Ekuitas AS pekan lalu diguncang oleh pergerakan tajam ke atas dalam imbal hasil obligasi AS, yang dikhawatirkan banyak pengamat pasar adalah tanda tekanan inflasi yang dapat mendorong Federal Reserve untuk membalikkan kebijakan suku bunga rendah yang mendukung pasar.
Indeks bluechip Dow Jones mengakhiri minggu yang bergejolak di 30.932,37 poin Jumat lalu, turun 561,95 poin untuk minggu ini, sementara indeks S&P yang lebih luas menyerah 95,56 poin untuk mengakhiri minggu di 3.811,15. Nasdaq yang sarat teknologi kehilangan 682 poin untuk minggu ini yang berakhir pada 13.192,34 karena “teknologi besar” berada di bawah tekanan jual pada kekhawatiran penilaian.
Sementara volatilitas Wall Street mengirim kegelisahan melalui banyak pasar global, Singapura tampaknya telah berfokus pada faktor-faktor lokal, dipimpin oleh potensi pemulihan pendapatan ke depan.
Indeks Straits Times naik 68,4 poin untuk minggu ini untuk mengakhiri sesi Jumat lalu di 2.949,04 poin – penutupan tertinggi kedua dalam sebulan karena pelaku pasar fokus pada prospek yang membaik ke depan.
Tetapi kenaikan tajam dalam imbal hasil obligasi 10-tahun AS menjadi di atas 1,6 persen pekan lalu telah mengirim getaran melalui pasar.
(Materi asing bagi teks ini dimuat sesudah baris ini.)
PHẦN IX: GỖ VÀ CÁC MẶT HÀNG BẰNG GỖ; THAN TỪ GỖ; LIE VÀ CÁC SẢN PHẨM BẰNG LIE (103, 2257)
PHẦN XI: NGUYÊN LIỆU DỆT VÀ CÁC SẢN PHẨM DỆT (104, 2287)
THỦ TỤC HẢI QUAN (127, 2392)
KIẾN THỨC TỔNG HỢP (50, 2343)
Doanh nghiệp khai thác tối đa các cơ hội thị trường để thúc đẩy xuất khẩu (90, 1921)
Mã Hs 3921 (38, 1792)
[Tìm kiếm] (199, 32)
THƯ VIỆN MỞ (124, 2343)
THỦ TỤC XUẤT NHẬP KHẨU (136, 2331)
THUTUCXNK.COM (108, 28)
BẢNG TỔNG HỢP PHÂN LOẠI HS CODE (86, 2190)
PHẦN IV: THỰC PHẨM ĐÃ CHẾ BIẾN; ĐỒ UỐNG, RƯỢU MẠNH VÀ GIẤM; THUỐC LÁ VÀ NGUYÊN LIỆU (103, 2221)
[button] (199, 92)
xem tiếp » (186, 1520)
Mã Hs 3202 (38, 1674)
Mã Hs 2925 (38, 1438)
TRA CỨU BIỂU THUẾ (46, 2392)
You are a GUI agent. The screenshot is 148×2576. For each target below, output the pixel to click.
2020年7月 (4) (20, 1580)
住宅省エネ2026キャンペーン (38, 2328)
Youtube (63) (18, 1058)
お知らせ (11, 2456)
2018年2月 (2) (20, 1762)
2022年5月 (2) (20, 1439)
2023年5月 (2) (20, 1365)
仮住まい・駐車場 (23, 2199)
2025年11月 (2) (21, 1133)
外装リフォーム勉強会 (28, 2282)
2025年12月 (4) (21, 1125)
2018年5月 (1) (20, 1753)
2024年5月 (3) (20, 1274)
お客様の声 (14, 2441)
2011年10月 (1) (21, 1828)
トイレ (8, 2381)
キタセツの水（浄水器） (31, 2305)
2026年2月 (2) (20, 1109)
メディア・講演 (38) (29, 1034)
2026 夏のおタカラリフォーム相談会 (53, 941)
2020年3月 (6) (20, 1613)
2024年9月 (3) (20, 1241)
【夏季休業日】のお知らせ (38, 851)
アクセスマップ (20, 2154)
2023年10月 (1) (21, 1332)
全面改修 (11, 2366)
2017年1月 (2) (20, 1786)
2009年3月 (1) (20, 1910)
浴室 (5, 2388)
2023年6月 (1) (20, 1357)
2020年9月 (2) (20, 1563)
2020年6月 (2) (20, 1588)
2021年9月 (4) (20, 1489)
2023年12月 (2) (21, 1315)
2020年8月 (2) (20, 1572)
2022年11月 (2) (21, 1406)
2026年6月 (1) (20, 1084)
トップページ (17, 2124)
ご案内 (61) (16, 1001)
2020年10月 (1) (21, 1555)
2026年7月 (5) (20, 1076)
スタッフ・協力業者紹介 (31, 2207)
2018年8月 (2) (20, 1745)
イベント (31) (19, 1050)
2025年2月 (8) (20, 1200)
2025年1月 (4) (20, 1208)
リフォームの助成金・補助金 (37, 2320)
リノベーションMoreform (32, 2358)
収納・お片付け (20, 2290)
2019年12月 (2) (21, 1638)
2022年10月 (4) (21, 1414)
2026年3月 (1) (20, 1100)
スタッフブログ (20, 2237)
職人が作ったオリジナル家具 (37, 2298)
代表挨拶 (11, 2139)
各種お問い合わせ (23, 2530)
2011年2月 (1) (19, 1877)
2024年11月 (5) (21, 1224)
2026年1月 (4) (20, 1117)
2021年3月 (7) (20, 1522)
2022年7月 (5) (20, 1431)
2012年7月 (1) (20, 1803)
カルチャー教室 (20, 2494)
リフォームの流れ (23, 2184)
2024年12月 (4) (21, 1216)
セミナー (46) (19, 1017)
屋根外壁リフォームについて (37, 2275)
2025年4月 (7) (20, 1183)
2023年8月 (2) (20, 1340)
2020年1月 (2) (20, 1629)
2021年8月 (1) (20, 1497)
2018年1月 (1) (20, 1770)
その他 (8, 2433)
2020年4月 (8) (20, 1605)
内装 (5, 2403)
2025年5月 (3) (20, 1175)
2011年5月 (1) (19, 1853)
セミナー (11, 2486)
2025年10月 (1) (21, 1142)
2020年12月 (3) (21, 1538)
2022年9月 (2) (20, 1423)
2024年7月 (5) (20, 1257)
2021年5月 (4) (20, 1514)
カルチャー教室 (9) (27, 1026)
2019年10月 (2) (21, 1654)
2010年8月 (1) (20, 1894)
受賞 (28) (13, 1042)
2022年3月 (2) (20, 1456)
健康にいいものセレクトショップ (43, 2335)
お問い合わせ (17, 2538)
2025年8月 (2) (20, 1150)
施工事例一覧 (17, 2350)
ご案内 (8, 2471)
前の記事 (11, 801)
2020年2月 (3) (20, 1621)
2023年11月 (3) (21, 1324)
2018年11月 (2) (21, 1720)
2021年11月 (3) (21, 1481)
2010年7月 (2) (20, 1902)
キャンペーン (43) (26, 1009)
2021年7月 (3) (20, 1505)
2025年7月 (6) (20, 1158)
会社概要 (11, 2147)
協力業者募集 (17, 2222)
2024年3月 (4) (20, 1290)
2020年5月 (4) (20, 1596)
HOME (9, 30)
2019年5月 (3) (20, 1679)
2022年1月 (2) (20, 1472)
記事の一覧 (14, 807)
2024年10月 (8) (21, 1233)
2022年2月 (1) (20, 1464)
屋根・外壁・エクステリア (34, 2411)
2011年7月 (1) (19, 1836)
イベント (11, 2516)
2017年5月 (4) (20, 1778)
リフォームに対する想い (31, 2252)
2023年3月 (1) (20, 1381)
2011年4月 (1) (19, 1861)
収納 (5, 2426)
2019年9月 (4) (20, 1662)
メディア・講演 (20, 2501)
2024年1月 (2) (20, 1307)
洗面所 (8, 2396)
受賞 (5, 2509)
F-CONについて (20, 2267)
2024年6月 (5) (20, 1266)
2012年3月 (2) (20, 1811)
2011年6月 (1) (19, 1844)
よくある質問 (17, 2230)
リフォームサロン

Pada penutupan Jumat berada di 1,407, tertinggi sejak Februari 2020. Jika imbal hasil obligasi naik lebih tinggi, mereka akan melampaui imbal hasil rata-rata 1,43 persen untuk S&P.
Jadi, apakah reli pasar saham selama 11 bulan akan segera berakhir? Apakah suku bunga dan inflasi siap naik?
Tidak mungkin.
Ketua Federal Reserve Jerome Powell menolak saran ini.
Bersaksi minggu lalu, ia mencatat bahwa meskipun ada kemajuan baru-baru ini di pasar tenaga kerja, jutaan orang Amerika tetap kehilangan pekerjaan: “Dislokasi ekonomi telah menjungkirbalikkan banyak kehidupan dan menciptakan ketidakpastian besar tentang masa depan. Ekonomi masih jauh dari tujuan ketenagakerjaan dan inflasi kita, dan kemungkinan akan memakan waktu untuk kemajuan lebih lanjut yang substansial untuk dicapai. “
Pesan dari bankir sentral paling kuat di dunia adalah ini: ekonomi AS membutuhkan semua bantuan yang bisa didapatnya, apakah kredit murah atau lebih banyak stimulus. Dan itu akan terus mendapatkannya, selama dibutuhkan.
Memang, ada beberapa overheating yang nyata di beberapa segmen ekonomi.
Tetapi The Fed telah meremehkan kekhawatiran bahwa kenaikan harga aset akan mendorong normalisasi kebijakan, dengan mengatakan bahwa kenaikan seperti itu “tidak selalu menyebabkan inflasi” selain dampak satu kali pada harga, yang cenderung dilihat oleh Fed. Dengan kata lain, ini difokuskan pada penargetan inflasi rata-rata yang fleksibel dan tidak terpengaruh oleh kenaikan awal jangka pendek dalam komoditas dan beberapa harga aset.
Juga, inilah hal tentang inflasi.
Berbeda dengan tahun 1950-an hingga 1980-an, ketika lonjakan kekayaan rumah tangga dan permintaan super-dibebankan memicu kenaikan harga, banyak ekonomi di seluruh dunia – terutama di Barat – telah melihat perataan pertumbuhan penduduk, dan dengan demikian permintaan. Di sisi penawaran, masuknya China ke dalam ekonomi global 30 tahun yang lalu mendorong output dan menekan harga.
Sementara stabilitas harga menjadi perhatian utama pemerintah dan gubernur bank sentral dalam beberapa dekade sebelumnya, hari ini mereka lebih peduli tentang pekerjaan, pendapatan dan stabilitas pasar kerja. Terlebih lagi karena kesenjangan pendapatan di banyak masyarakat telah melebar.